_Task_
Beneath this instruction is a block of data; output from it exactly the lines that run from the one containing "[Ne Mutlu TÜRK'ÜM" through the one containing "Milli Bayramlar (75, 159)", inclusive.

[Data excerpts Boundary: Start]

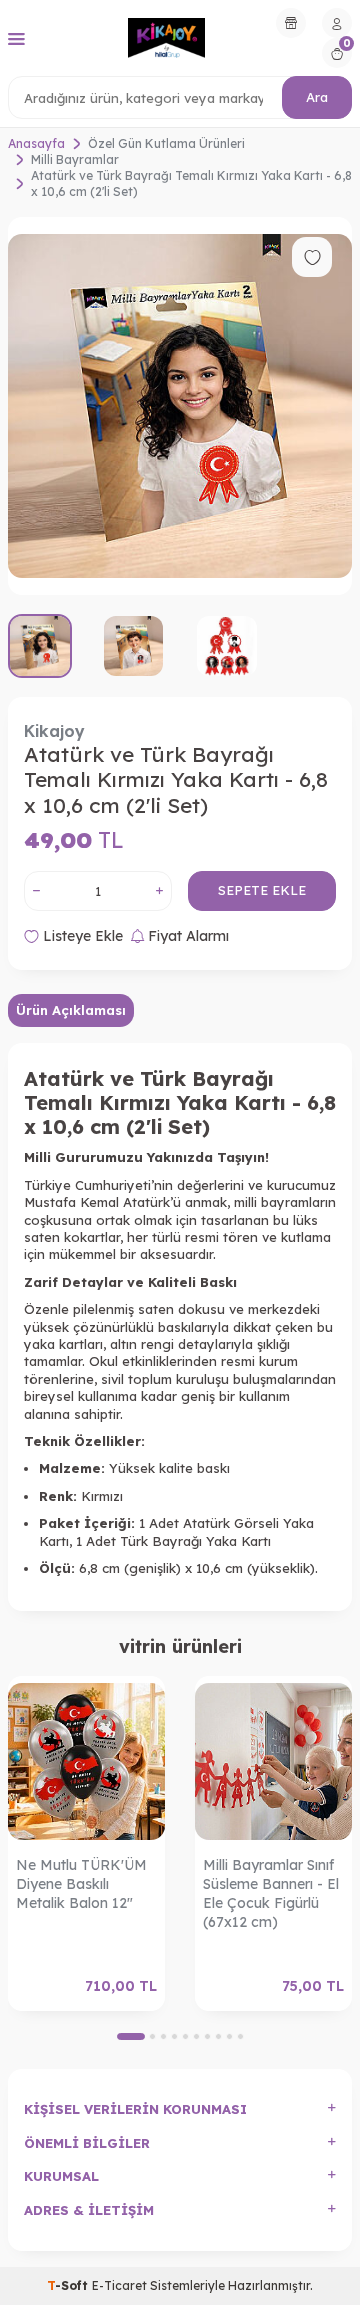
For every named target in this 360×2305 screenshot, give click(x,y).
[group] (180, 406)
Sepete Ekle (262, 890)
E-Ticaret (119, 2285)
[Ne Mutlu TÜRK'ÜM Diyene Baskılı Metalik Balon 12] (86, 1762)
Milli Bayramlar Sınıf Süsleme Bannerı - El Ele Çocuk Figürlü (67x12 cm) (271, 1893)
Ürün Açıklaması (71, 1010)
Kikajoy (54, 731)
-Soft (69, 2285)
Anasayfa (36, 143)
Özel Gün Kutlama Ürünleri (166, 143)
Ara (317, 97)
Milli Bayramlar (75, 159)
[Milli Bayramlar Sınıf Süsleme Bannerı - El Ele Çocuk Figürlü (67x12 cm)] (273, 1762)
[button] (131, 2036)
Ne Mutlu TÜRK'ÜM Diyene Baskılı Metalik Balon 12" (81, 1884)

[Data excerpts Boundary: End]
[Data excerpts Boundary: Start]

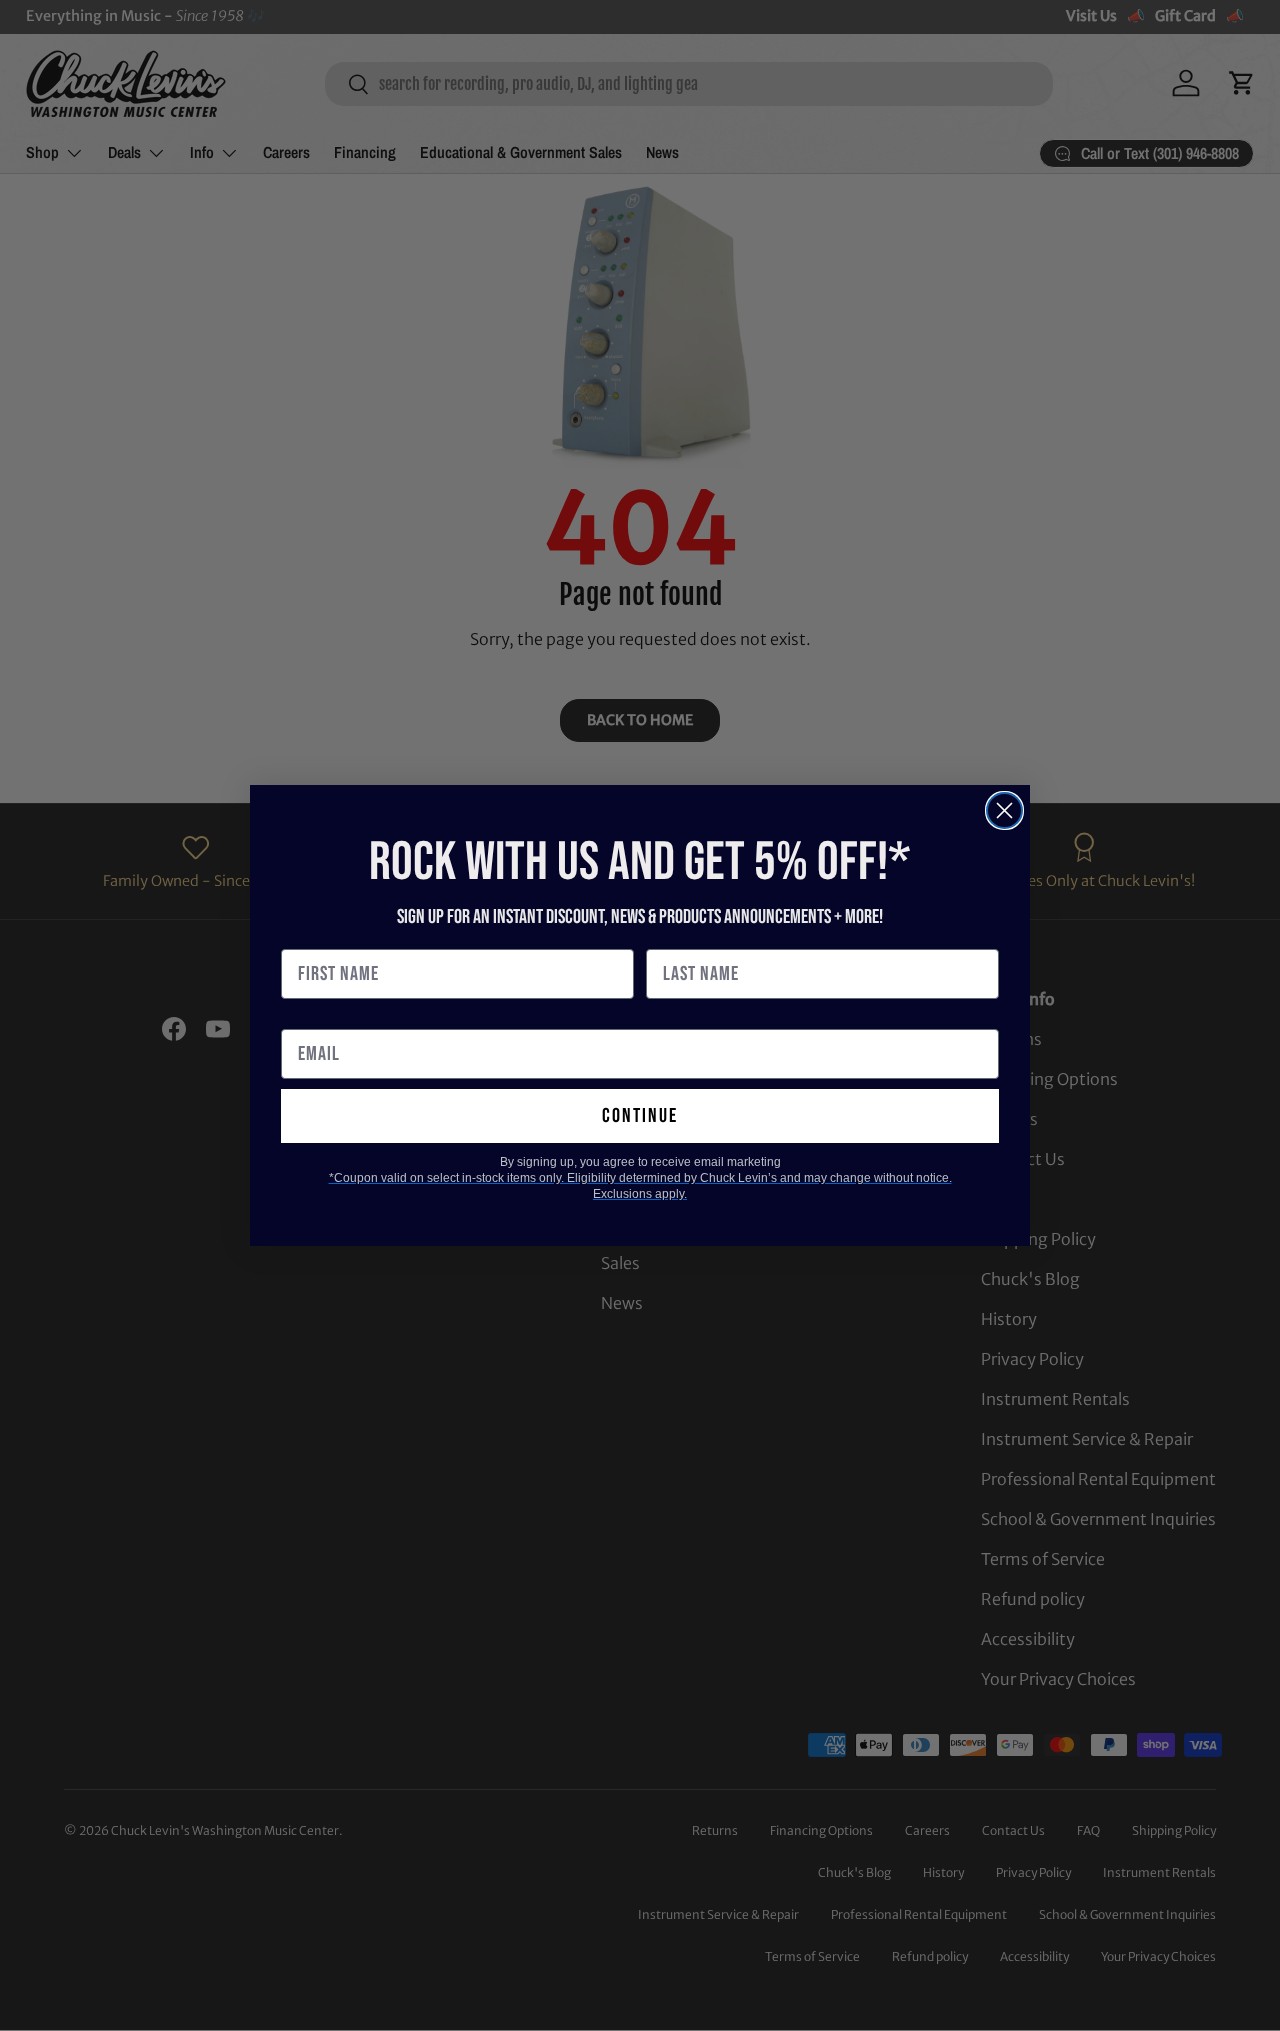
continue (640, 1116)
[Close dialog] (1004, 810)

[Data excerpts Boundary: End]

_Exercise result_
[Ne Mutlu TÜRK'ÜM Diyene Baskılı Metalik Balon 12] (86, 1762)
Milli Bayramlar Sınıf Süsleme Bannerı - El Ele Çocuk Figürlü (67x12 cm) (271, 1893)
Ürün Açıklaması (71, 1010)
Kikajoy (54, 731)
-Soft (69, 2285)
Anasayfa (36, 143)
Özel Gün Kutlama Ürünleri (166, 143)
Ara (317, 97)
Milli Bayramlar (75, 159)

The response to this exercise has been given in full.